The diagonal terms are:

$$\begin{aligned} A_{ii} = -1 + \alpha F'(x_i^0) \end{aligned}$$
(12)

For stability, we require \(A_{ii} \le 0\), which gives the condition:

$$\begin{aligned} -1 + \alpha F'(x_i^0) \le 0 \end{aligned}$$
(13)

This implies:

$$\begin{aligned} \alpha \le \frac{1}{F'(x_i^0)} \end{aligned}$$
(14)

The off-diagonal terms are:

$$\begin{aligned} A_{ij} = -\beta _{ij} F'(x_j^0) \end{aligned}$$
(15)

The sum of the absolute values of the off-diagonal terms in row \(i\) is:

$$\begin{aligned} \sum _{j \ne i} |A_{ij}| = \sum _{j \ne i} \beta _{ij} F'(x_j^0) \end{aligned}$$
(16)

Using the Gershgorin Circle Theorem, we require that the maximum eigenvalue \(\lambda _{\text {max}}\) satisfies:

$$\begin{aligned} |\lambda _{\text {max}} - A_{ii}| \le \sum _{j \ne i} |A_{ij}| \end{aligned}$$
(17)

For stability, \(\lambda _{\text {max}} \le 0\).
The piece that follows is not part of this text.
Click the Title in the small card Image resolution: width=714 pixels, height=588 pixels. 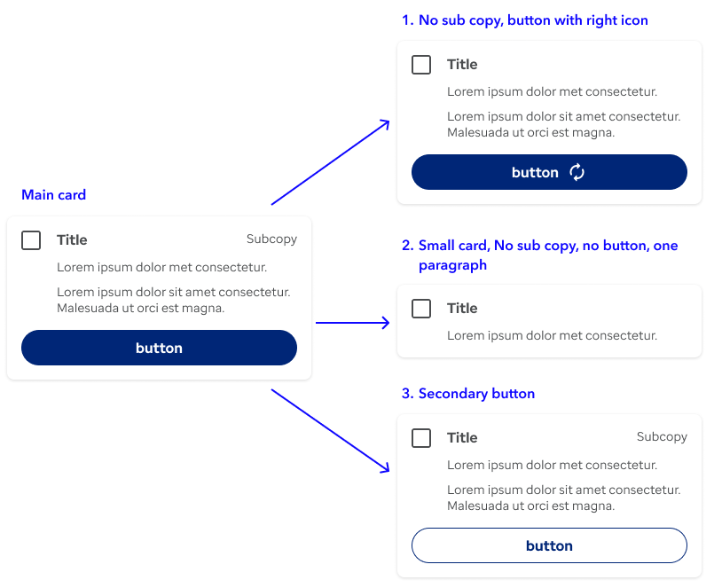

Substituting \(A_{ii} = -1 + \alpha F'(x_i^0)\), we get:

$$\begin{aligned} 1 - \alpha F'(x_i^0) \ge \sum _{j \ne i} \beta _{ij} F'(x_j^0) \end{aligned}$$
(18)

To ensure non-divergence, we require:

$$\begin{aligned} \alpha F'(x_i^0) \le 1 - \sum _{j \ne i} \beta _{ij} F'(x_j^0) \end{aligned}$$
(19)

This gives an upper bound on \(\alpha\). For a conservative estimate, we can approximate the condition by assuming the right-hand side is maximized over all nodes \(i\):

$$\begin{aligned} \alpha \le \frac{1}{\max _{i,j} \left( \sum _{j \ne i} \beta _{ij} F'(x_j^0) \right) } \end{aligned}$$
(20)

This condition ensures that the largest eigenvalue \(\lambda _{\text {max}} \le 0\), guaranteeing stability and non-divergence.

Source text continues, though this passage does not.